Cela soulève une question cruciale : tous les humains partagent-ils le même « Umwelt » ? Ou bien pouvons-nous devenir incapables de partager nos perceptions et nos expériences ?
Ce sont ses sens spécifiques qui déterminent le monde perceptuel d’un animal. Ainsi un requin recourt-il à l’odorat pour localiser sa proie, parfois distante de plusieurs miles dans l’océan, à la vue lorsque cette proie entre dans son champ de vision, à un organe sensoriel qu’on nomme ligne latérale pour en détecter les mouvements et au moment ultime à des impulsions électriques qui guident son attaque. Les oiseaux voient des marques ultraviolettes sur les plumes de leurs congénères, que nous autres humains ne pouvons pas voir ; ainsi des oiseaux mâles et femelles qui nous semblent identiques sont-ils, pour eux, très différents. Les chauves-souris voient le monde grâce à l’écholocalisation, et certains poissons utilisent l’électrolocalisation.

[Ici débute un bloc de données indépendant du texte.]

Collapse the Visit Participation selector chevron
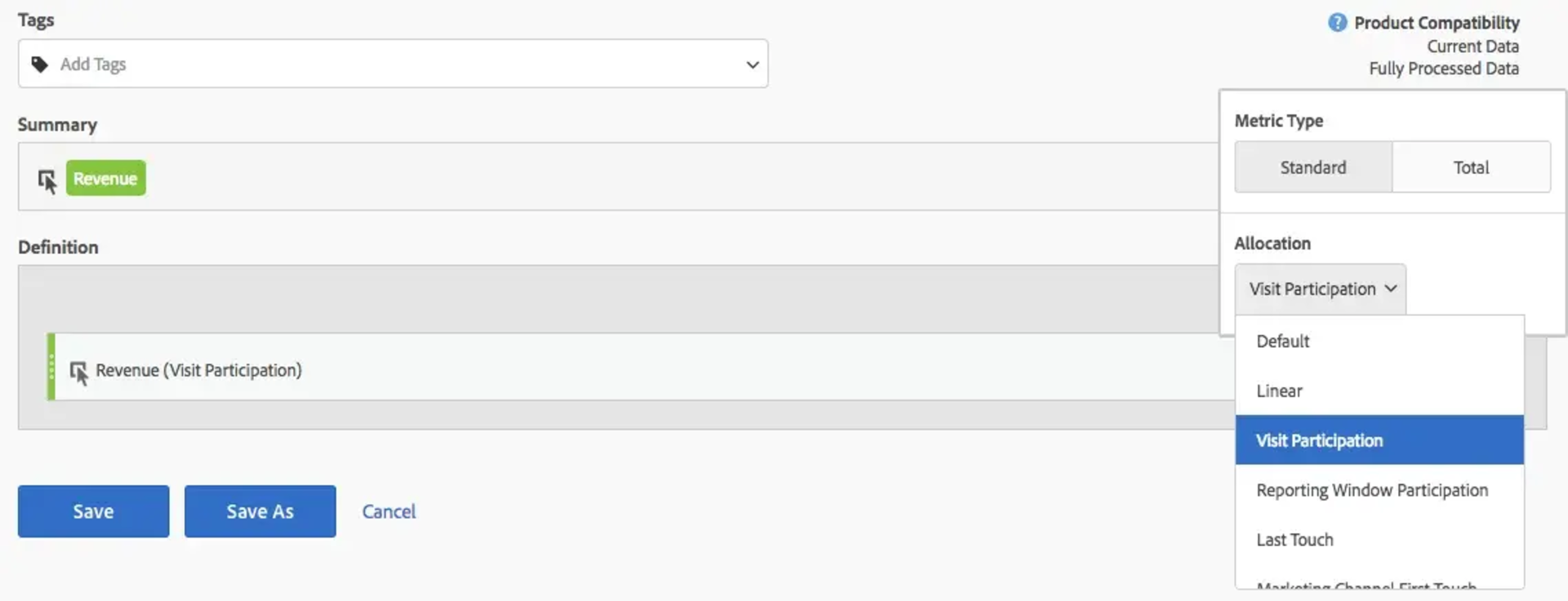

C’est d’abord par l’odorat qu’un chien cartographie son environnement. La vue et l’ouïe viennent ensuite, mais il ne voit que des nuances de jaune-vert et de bleu-violet. Un humain se tenant à côté de ce chien n’aura que très peu de perceptions olfactives, et il verra le même environnement dans des nuances de rouge, de vert et de bleu. Fondamentalement, il n’est pas seulement question, ici, d’humains et de chiens qui verraient la même chose de façon différente, comme cela pourrait arriver à deux humains ne parvenant pas à s’entendre pour dire d’une chose qu’elle est verte tirant sur le gris ou bien grise tirant sur le vert. Non. Certaines choses qui constituent l’expérience des chiens, par exemple, n’appartiennent tout simplement pas au monde des humains.
Bulles sensorielles
Nous autres humains naissons pour la plupart avec les mêmes sens : la vue, l’ouïe, l’odorat, le toucher et le goût. Certes, certains d’entre nous développent une vision plus perçante, ou une ouïe plus fine. Certains préfèrent les saveurs plus sucrées aux saveurs plus salées ou sont plus ou moins sensibles à telle ou telle sensation. Chacun d’entre nous fait du « monde » au-delà et autour de son corps – et bien sûr dans son corps – une expérience différente.
En règle générale, ces différences nous apparaissent pourtant comme des différences de degré. Avec nos capacités sensorielles peu ou prou similaires, les expériences sensorielles d’autrui s’éloignent rarement de notre capacité de les concevoir.
Supposons toutefois que nos géographies, nos cultures, nos expériences vécues, nos environnements informationnels et nos histoires familiales puissent différer suffisamment en termes de degré pour qu’ils diffèrent intrinsèquement, au point qu’il ne serait pas possible pour un autre groupe humain de percevoir nos bulles sensorielles. Se pourrait-il qu’avec le temps ou bien à la suite d’une crise, ces perceptions différentes du même monde se cristallisent en des « Umvelten » distincts ? Si tel était le cas, nous pourrions jeter sur des désaccords apparemment insurmontables, à commencer par le conflit israélo-palestinien, une lumière instructive.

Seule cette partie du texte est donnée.